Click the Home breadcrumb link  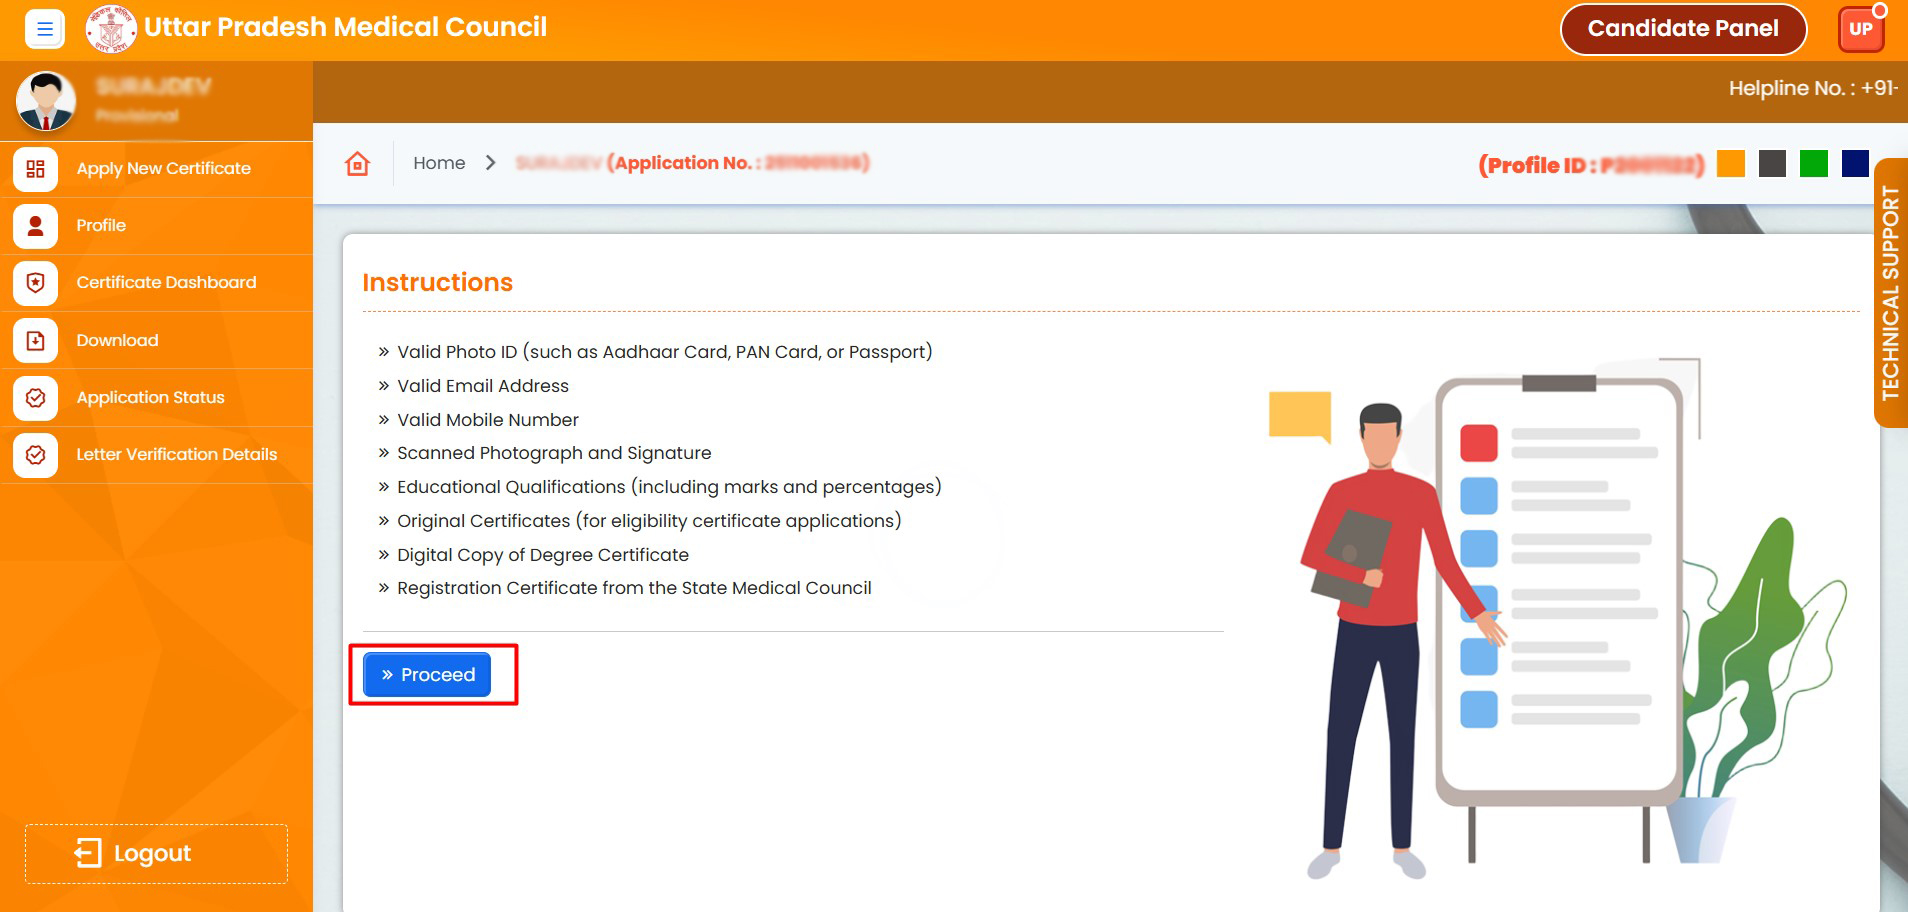pos(439,163)
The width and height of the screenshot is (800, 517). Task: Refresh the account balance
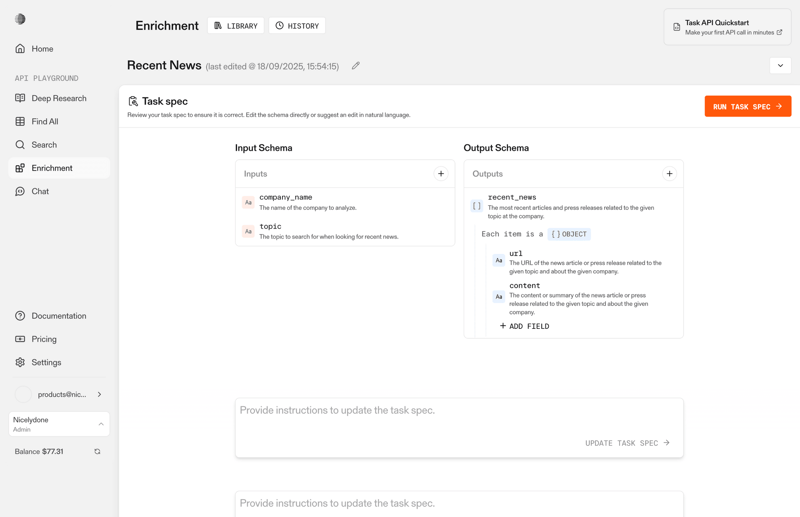(97, 452)
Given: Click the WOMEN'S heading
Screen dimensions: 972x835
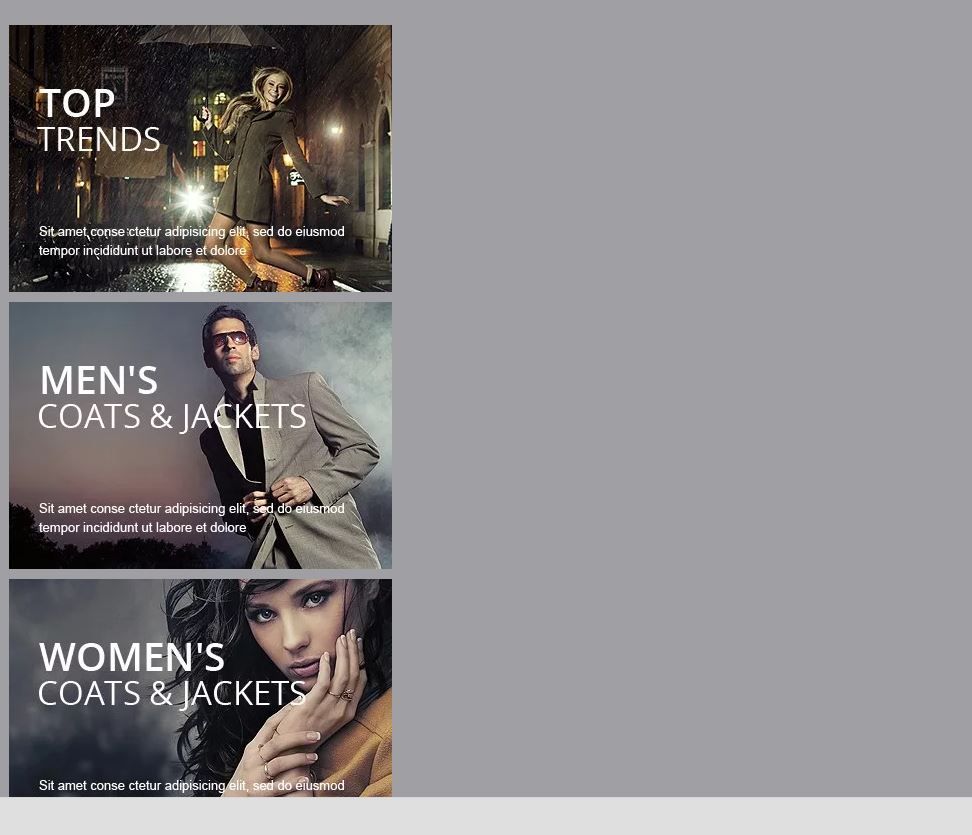Looking at the screenshot, I should click(x=131, y=657).
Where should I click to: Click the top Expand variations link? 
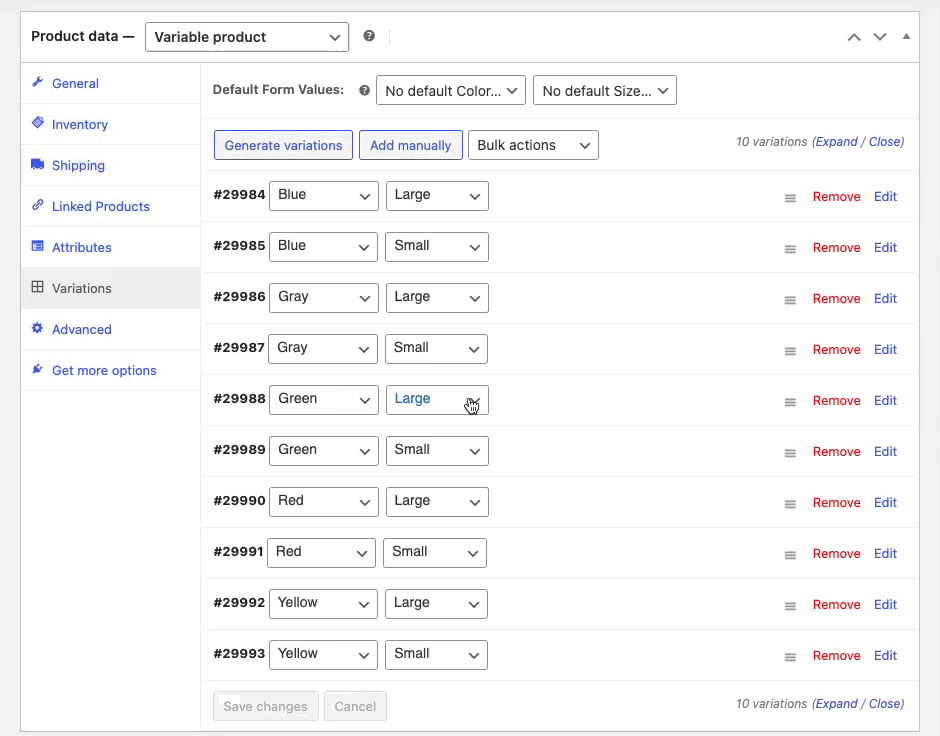836,142
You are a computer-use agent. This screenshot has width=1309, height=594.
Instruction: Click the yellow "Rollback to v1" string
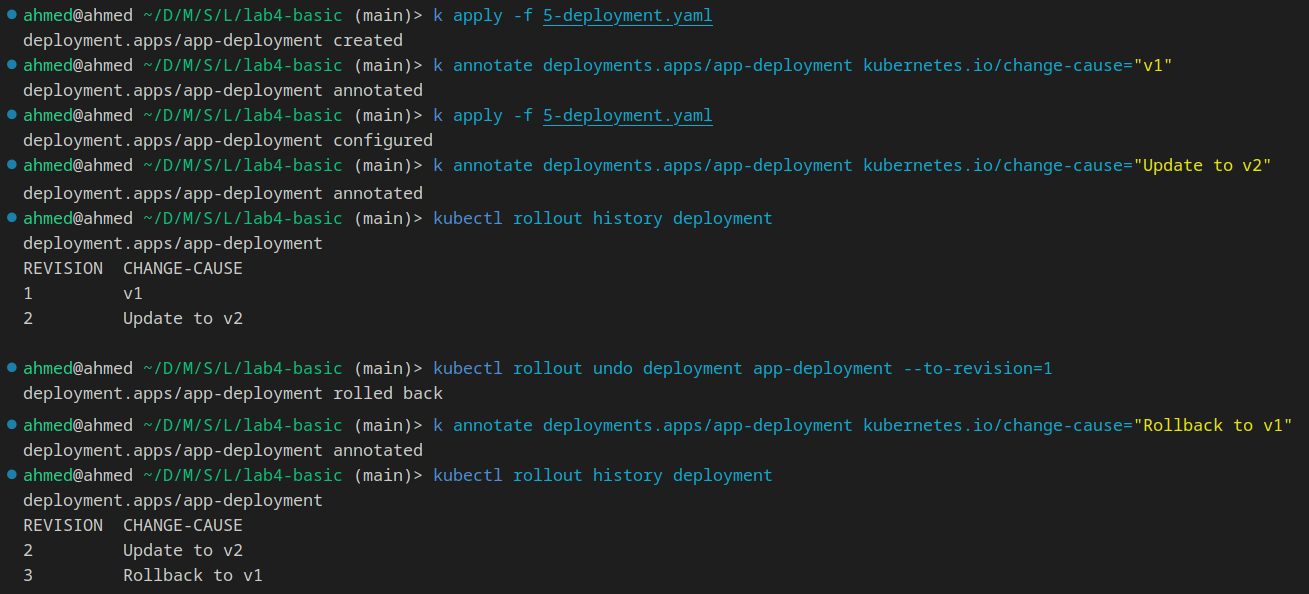pos(1212,425)
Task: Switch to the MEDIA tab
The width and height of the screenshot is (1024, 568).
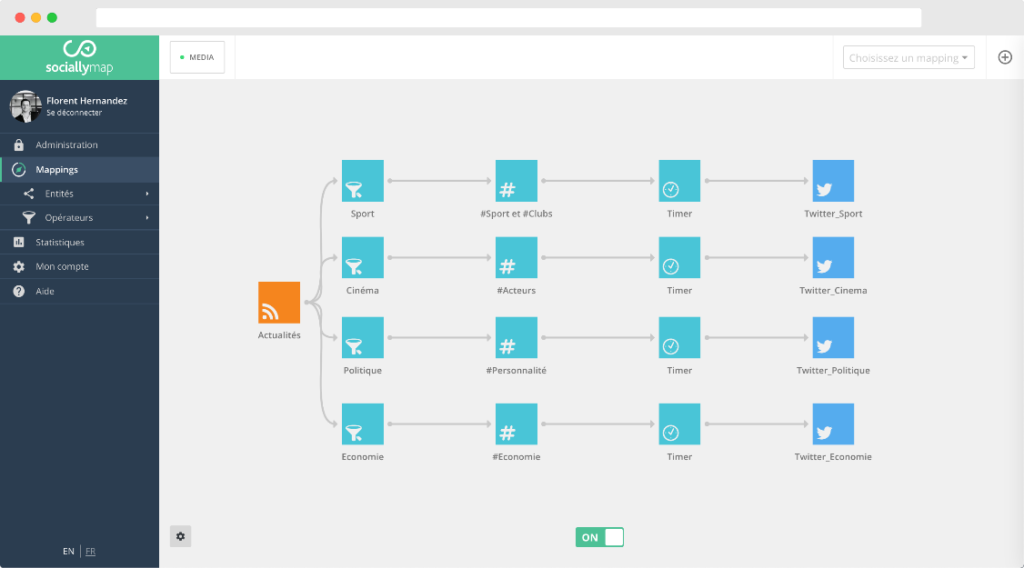Action: (x=197, y=57)
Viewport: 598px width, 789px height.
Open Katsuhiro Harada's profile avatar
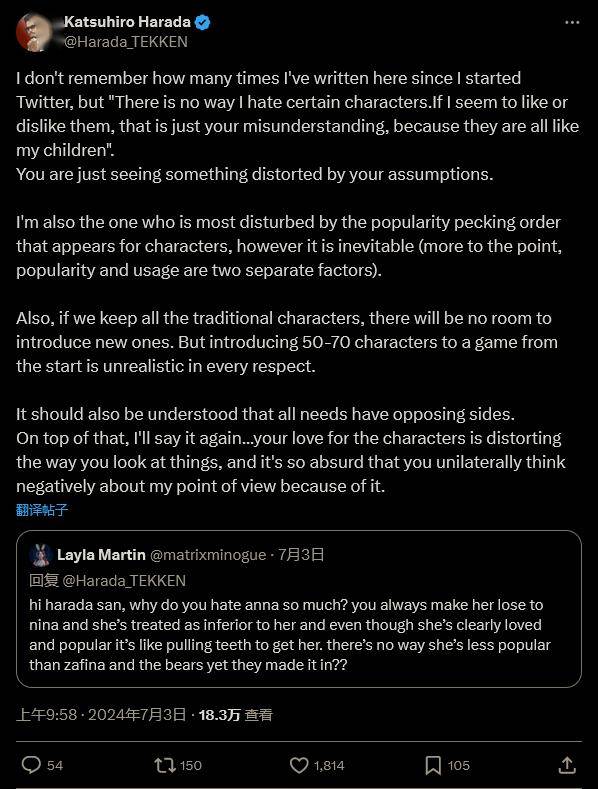coord(34,32)
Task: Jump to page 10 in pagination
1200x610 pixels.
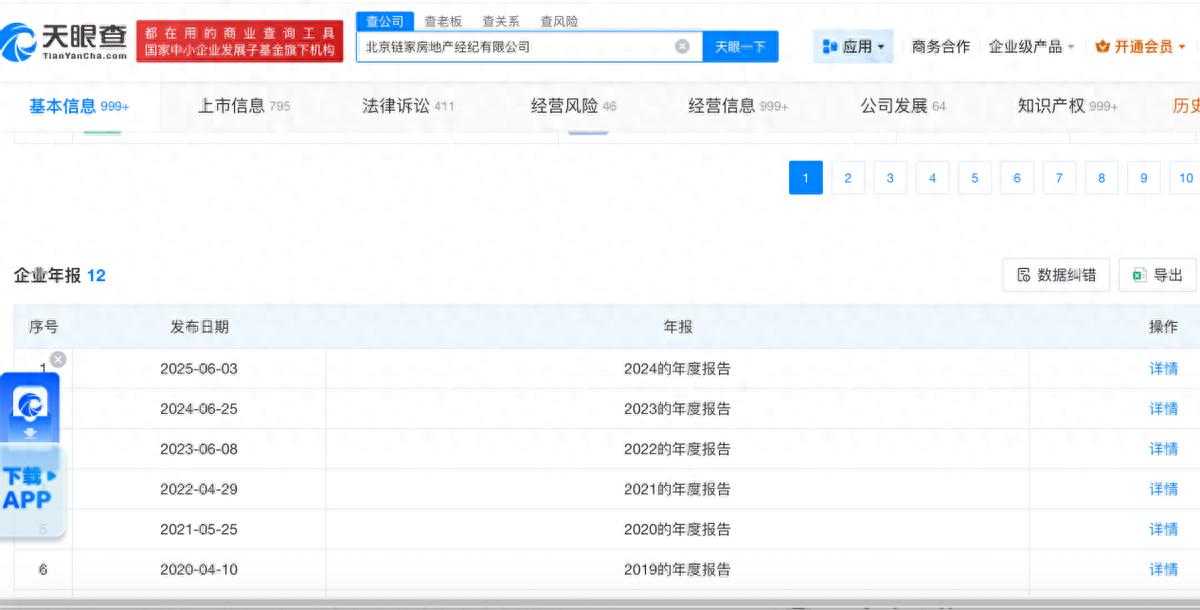Action: click(1184, 178)
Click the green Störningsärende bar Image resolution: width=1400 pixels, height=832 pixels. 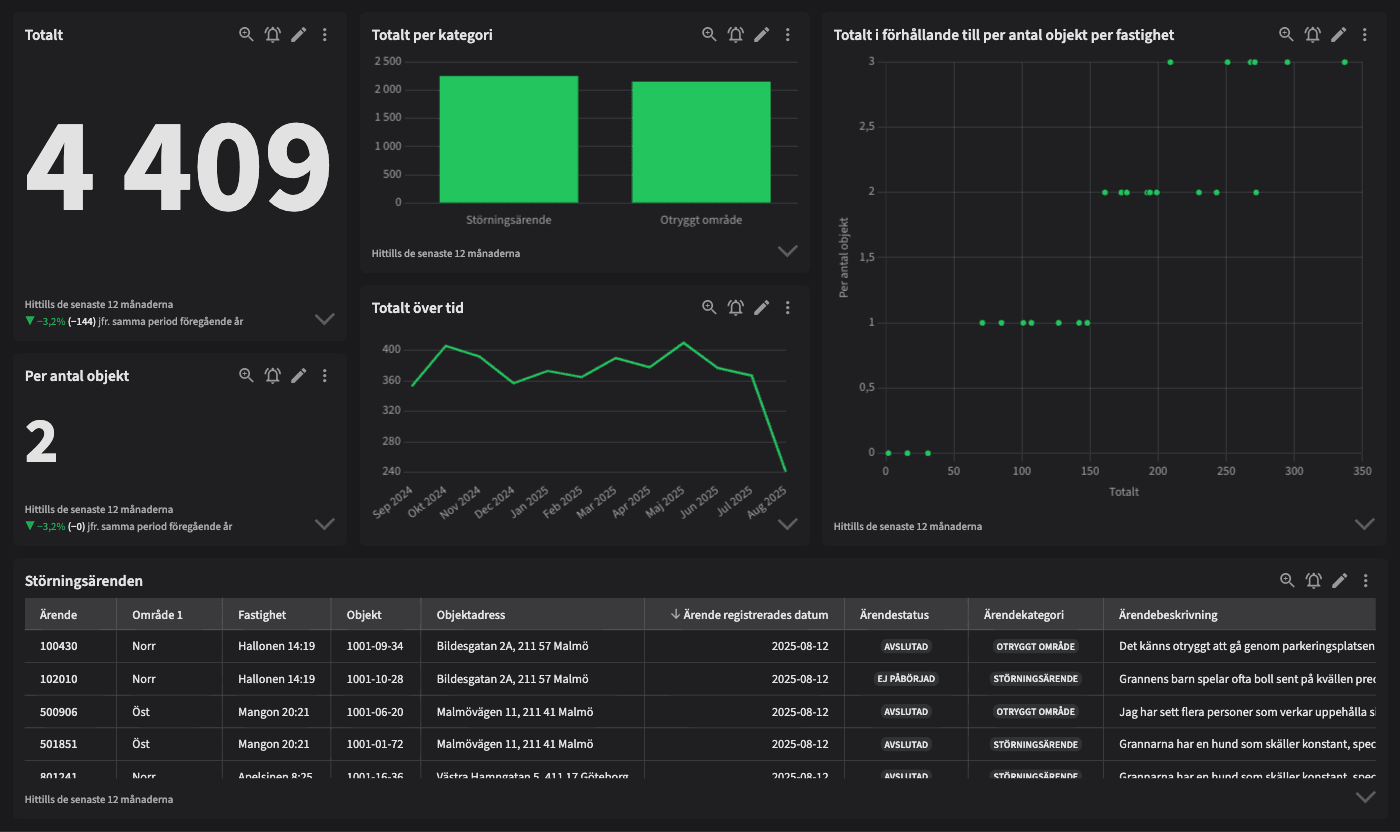[508, 139]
==================================================
▶ [Work to be completed]
From the records above, return exactly the lines running from the one that contains "You are a computer-use" down to the one that contains "Task: Jump to page 10 in pagination", both included, without any pictures.

▶ [Expected answer]
You are a computer-use agent. This screenshot has width=1309, height=594.
Instruction: Click the yellow "Rollback to v1" string
pos(1212,425)
Task: Switch to the MEDIA tab
The width and height of the screenshot is (1024, 568).
Action: (x=197, y=57)
Viewport: 598px width, 789px height.
Open Katsuhiro Harada's profile avatar
coord(34,32)
Task: Jump to page 10 in pagination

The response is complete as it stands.